It’s finally here. The weeks that all sophomores at Carleton have been impatiently waiting for. It’s the start of our “year of transformation”, the time for us to assume our final forms. This is it, guys. We’re peaking. Some of you may still be uncertain about what your transformation will be. Well, fear no more—the Carletonian has some of the resources that you will need to get started on your very own sophomorphing. With that in mind, we are here to bring you news of what some of your very own fellow sophomores will be sophomorphing into.
One sophomore, Ben Alexander, was clearly very confident of his choice. “Stevie P.,” he said without skipping a beat. We hope that this surefootedness and preparedness for the future will follow him as he prepares to step into office at the end of this year. Meanwhile, other sophomores are aiming for slightly less lofty, though none less noble roles. Brandon Carrillo hopes to sophomorph into “a cardboard box so I’d be useful. I can store books inside me. Knowledge would literally be inside me”. Wendy Lo, listening in on this conversation, added that she would prefer to morph into something other than an inanimate object, such as “Beyoncé or Usher”. Hearing this, Brandon quickly chimed in with “Wait, if she doesn’t want Beyoncé, I want Beyoncé”.
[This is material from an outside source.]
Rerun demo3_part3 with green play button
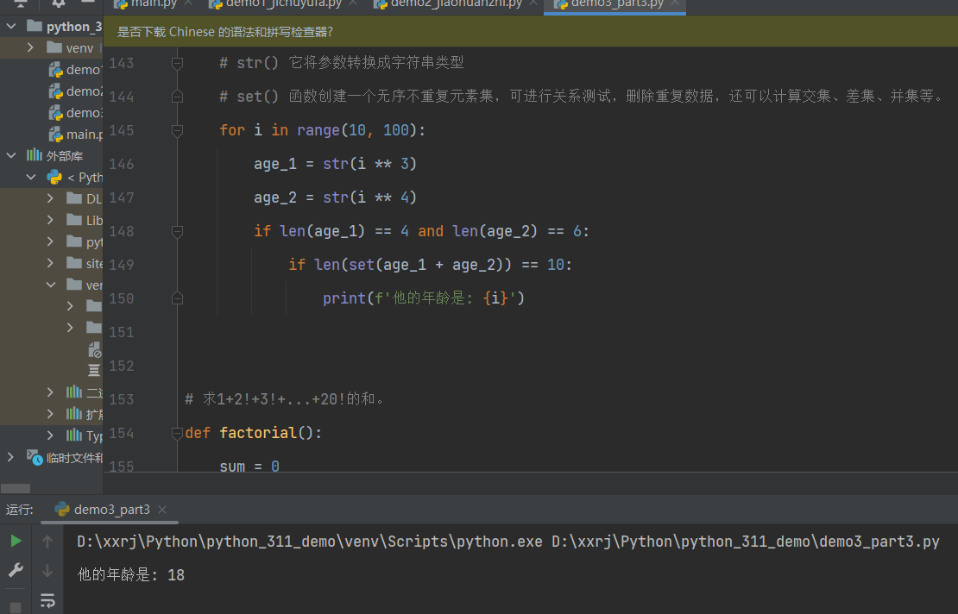 (16, 542)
Clearly, some sophomores are still deciding and may eventually have to make the difficult decision of choosing either the one that they are intellectually passionate about, or the one that makes more money. Another sophomore, Tim Oliver, emphasized that this sophomorphing was not a choice that he had made lightly. He had given this matter plenty of thought, of course, weighing the various benefits and drawbacks. However, at press time, he finally decided that henceforth, he would like to be known as “Donald Trump’s hair, so I could fall out, forcing him to buy fake toupées so that people could make fun of him”. Well, since widely televised racism and public misogyny haven’t stopped many people from supporting Donald Trump, we don’t know if baldness will. But it is a valiant attempt and a gallant effort, and here at the Carletonian, we applaud Tim and other courageous sophomores as they begin the often harrowing, yet strangely rewarding, process of sophomorphing.